(Beginning of Data under study)

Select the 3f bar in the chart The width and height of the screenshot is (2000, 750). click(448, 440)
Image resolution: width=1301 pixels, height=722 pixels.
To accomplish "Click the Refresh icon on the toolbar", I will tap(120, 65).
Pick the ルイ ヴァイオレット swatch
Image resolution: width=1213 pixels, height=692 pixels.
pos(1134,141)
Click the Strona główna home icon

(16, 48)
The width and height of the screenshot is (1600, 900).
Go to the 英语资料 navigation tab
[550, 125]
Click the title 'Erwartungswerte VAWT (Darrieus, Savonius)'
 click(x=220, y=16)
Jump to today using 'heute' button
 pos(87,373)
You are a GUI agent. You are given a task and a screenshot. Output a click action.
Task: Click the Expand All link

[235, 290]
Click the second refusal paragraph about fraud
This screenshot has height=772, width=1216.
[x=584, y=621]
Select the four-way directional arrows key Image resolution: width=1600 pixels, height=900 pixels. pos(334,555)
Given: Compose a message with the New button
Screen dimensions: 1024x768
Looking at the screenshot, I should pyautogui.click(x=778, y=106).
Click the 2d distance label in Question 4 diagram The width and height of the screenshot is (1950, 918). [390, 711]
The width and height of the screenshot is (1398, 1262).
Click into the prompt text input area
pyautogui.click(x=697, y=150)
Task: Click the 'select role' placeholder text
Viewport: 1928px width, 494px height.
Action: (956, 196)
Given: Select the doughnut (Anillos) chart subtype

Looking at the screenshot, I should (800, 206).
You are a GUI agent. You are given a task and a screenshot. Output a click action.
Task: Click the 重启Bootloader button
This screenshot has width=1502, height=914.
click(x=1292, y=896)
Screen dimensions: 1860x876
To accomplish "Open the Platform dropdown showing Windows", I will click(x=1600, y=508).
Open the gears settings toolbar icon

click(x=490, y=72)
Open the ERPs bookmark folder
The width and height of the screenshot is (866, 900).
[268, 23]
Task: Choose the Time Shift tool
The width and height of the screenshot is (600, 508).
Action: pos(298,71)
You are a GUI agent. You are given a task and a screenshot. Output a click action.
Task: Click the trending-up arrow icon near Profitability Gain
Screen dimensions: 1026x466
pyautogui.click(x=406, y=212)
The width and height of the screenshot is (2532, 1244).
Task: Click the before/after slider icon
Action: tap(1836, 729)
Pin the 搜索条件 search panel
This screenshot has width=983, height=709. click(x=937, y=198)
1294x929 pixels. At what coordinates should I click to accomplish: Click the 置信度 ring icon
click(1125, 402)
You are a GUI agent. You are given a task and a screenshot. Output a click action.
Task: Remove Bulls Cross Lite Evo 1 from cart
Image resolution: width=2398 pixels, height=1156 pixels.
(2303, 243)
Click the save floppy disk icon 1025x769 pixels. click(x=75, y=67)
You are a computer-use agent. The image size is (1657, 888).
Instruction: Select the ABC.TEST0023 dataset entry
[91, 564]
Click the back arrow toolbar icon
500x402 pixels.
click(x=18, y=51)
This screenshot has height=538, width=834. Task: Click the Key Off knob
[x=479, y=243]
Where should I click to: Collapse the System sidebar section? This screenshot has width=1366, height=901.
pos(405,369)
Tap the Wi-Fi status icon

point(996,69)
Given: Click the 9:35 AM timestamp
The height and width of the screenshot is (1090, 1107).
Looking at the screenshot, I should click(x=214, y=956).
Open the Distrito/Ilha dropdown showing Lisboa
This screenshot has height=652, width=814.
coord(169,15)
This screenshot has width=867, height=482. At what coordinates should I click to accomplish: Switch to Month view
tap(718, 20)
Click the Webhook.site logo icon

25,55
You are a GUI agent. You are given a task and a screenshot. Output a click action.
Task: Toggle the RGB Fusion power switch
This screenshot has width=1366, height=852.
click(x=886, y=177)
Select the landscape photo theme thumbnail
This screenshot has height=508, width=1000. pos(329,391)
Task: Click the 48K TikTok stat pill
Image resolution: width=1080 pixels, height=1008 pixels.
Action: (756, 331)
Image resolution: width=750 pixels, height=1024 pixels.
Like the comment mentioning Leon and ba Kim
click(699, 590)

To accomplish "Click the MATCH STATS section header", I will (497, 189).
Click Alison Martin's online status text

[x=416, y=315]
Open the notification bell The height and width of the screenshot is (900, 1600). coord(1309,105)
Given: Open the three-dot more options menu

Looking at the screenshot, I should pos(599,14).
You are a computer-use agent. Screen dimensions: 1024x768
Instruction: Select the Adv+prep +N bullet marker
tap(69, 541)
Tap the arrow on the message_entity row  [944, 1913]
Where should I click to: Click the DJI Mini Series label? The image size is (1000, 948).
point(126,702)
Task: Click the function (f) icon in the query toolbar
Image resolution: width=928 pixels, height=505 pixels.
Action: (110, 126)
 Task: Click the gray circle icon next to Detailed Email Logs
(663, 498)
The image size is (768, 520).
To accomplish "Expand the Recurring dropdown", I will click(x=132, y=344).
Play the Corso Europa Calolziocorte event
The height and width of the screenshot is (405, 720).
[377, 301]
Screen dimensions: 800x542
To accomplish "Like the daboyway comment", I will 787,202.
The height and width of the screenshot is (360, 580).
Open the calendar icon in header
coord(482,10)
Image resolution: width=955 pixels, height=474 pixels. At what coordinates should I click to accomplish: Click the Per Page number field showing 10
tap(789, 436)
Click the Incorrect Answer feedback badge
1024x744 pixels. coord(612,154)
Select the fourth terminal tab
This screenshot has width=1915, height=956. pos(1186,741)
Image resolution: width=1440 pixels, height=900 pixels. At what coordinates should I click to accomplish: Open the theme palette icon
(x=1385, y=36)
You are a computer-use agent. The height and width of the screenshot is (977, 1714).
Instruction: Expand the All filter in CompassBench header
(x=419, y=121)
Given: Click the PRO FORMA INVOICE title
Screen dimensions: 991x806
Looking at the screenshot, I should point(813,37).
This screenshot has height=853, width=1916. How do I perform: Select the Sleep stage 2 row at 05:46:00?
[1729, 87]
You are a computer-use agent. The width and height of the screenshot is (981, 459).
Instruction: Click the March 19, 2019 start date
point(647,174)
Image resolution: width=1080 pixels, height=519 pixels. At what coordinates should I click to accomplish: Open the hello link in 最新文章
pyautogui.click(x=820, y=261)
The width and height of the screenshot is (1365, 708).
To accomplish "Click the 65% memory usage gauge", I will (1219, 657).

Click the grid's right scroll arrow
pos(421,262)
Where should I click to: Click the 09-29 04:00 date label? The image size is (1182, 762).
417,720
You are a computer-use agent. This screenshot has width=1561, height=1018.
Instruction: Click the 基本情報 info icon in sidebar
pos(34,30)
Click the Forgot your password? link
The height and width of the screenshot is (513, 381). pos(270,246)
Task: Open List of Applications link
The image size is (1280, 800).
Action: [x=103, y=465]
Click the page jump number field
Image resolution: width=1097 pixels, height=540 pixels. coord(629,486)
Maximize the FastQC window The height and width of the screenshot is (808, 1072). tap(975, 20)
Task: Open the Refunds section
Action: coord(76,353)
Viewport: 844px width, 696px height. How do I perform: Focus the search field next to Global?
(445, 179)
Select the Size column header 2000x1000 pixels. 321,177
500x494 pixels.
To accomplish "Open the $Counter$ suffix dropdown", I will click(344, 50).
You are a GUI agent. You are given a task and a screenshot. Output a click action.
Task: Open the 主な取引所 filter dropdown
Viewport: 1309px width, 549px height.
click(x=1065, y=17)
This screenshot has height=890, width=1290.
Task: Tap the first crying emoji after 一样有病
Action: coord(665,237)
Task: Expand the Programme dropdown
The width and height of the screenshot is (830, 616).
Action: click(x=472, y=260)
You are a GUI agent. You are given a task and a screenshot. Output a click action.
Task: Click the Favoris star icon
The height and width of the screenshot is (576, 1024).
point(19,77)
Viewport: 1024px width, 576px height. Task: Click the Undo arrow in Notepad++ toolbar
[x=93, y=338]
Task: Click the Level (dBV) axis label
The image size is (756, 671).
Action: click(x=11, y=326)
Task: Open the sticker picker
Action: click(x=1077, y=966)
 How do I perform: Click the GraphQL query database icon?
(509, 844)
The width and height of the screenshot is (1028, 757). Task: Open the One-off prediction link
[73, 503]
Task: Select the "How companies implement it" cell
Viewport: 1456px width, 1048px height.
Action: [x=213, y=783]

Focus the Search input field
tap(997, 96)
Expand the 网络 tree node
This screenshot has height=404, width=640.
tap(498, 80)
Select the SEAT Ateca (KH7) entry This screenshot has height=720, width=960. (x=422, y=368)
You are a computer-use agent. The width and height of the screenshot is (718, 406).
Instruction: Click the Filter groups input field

(End of Data under study)

> Requirement: Output the lines above between the one holding "The width and height of the screenshot is (1600, 900)." and the one holding "Task: Click the trending-up", inclusive, with nothing before or after them.

> Result for this exercise:
The width and height of the screenshot is (1600, 900).
Go to the 英语资料 navigation tab
[550, 125]
Click the title 'Erwartungswerte VAWT (Darrieus, Savonius)'
 click(x=220, y=16)
Jump to today using 'heute' button
 pos(87,373)
You are a GUI agent. You are given a task and a screenshot. Output a click action.
Task: Click the Expand All link

[235, 290]
Click the second refusal paragraph about fraud
This screenshot has height=772, width=1216.
[x=584, y=621]
Select the four-way directional arrows key Image resolution: width=1600 pixels, height=900 pixels. pos(334,555)
Given: Compose a message with the New button
Screen dimensions: 1024x768
Looking at the screenshot, I should pyautogui.click(x=778, y=106).
Click the 2d distance label in Question 4 diagram The width and height of the screenshot is (1950, 918). [390, 711]
The width and height of the screenshot is (1398, 1262).
Click into the prompt text input area
pyautogui.click(x=697, y=150)
Task: Click the 'select role' placeholder text
Viewport: 1928px width, 494px height.
Action: (956, 196)
Given: Select the doughnut (Anillos) chart subtype

Looking at the screenshot, I should (800, 206).
You are a GUI agent. You are given a task and a screenshot. Output a click action.
Task: Click the 重启Bootloader button
This screenshot has width=1502, height=914.
click(x=1292, y=896)
Screen dimensions: 1860x876
To accomplish "Open the Platform dropdown showing Windows", I will click(x=1600, y=508).
Open the gears settings toolbar icon

click(x=490, y=72)
Open the ERPs bookmark folder
The width and height of the screenshot is (866, 900).
[268, 23]
Task: Choose the Time Shift tool
The width and height of the screenshot is (600, 508).
Action: pos(298,71)
You are a GUI agent. You are given a task and a screenshot. Output a click action.
Task: Click the trending-up arrow icon near Profitability Gain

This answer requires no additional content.